> [AIM OF THE TASK]:
Please give back an exact reproduction of the lines from the one with "This screenshot has width=1200, height=800." through the end of the entries below, and no others.

> [DATA EXTRACT]:

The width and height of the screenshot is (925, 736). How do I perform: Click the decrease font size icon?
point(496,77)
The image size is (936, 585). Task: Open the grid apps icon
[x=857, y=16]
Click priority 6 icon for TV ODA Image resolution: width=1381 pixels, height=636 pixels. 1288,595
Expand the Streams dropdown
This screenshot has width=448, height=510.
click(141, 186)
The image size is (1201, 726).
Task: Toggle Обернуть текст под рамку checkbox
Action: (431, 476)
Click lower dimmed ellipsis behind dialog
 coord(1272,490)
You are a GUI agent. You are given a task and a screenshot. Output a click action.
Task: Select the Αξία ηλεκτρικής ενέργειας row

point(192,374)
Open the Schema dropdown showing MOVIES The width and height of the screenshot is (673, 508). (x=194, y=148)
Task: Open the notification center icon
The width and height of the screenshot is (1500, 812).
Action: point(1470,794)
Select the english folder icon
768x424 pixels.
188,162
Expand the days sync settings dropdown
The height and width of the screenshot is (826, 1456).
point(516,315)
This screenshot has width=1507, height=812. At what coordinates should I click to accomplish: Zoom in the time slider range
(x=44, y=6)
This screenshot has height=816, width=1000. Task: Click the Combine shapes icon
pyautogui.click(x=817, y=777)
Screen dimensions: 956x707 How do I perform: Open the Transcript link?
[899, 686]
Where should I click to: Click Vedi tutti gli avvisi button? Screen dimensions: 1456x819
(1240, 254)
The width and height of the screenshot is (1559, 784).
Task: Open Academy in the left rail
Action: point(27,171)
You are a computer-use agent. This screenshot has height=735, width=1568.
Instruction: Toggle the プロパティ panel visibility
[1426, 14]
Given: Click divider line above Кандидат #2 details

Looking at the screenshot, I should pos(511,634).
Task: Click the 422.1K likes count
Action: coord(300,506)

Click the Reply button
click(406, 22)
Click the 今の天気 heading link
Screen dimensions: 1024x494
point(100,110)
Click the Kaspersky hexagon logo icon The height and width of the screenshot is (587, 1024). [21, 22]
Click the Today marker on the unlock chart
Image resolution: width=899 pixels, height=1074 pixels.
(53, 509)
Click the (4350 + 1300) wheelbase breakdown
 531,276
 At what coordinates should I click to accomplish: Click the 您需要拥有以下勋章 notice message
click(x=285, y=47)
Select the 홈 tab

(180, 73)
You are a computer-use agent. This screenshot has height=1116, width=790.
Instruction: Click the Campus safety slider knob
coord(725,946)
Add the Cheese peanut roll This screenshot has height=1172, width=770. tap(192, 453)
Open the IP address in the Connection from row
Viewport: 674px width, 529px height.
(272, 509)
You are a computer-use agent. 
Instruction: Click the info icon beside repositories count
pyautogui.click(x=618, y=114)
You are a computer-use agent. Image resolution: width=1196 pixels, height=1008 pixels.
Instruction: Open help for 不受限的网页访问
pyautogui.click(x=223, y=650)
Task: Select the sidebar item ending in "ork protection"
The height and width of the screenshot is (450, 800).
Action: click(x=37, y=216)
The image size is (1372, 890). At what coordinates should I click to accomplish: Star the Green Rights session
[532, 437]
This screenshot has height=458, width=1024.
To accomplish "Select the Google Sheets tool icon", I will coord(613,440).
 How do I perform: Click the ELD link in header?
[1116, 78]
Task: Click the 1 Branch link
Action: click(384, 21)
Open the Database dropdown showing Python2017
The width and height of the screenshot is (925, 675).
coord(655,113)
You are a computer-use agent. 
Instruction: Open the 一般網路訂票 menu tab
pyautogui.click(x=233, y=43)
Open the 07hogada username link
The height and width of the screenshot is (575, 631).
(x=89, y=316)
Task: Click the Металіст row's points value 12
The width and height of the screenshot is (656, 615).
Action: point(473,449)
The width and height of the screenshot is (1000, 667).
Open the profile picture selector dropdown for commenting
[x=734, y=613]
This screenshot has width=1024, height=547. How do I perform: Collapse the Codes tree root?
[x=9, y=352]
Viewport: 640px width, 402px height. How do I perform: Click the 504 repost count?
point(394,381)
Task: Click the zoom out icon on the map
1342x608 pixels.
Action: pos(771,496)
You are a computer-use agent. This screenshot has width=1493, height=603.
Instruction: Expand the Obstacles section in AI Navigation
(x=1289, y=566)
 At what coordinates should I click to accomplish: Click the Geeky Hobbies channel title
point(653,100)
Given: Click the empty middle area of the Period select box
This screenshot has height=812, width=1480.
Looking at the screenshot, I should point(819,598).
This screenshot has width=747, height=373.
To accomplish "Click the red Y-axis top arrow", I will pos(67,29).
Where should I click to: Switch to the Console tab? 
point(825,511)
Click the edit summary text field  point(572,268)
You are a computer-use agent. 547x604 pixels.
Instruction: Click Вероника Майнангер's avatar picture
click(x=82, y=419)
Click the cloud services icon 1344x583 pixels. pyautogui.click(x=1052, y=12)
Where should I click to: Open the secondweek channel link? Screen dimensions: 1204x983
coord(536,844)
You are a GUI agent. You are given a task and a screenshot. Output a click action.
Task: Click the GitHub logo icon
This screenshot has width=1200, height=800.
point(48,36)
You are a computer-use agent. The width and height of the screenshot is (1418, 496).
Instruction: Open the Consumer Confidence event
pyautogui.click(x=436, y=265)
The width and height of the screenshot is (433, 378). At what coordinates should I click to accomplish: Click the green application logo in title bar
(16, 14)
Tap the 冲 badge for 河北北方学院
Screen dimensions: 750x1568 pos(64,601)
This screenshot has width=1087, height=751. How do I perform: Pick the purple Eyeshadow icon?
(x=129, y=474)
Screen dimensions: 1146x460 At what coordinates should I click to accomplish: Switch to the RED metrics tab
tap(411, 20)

> [ANSWER TO THIS EXERCISE]:
This screenshot has width=1200, height=800.
point(48,36)
You are a computer-use agent. The width and height of the screenshot is (1418, 496).
Instruction: Open the Consumer Confidence event
pyautogui.click(x=436, y=265)
The width and height of the screenshot is (433, 378). At what coordinates should I click to accomplish: Click the green application logo in title bar
(16, 14)
Tap the 冲 badge for 河北北方学院
Screen dimensions: 750x1568 pos(64,601)
This screenshot has width=1087, height=751. How do I perform: Pick the purple Eyeshadow icon?
(x=129, y=474)
Screen dimensions: 1146x460 At what coordinates should I click to accomplish: Switch to the RED metrics tab
tap(411, 20)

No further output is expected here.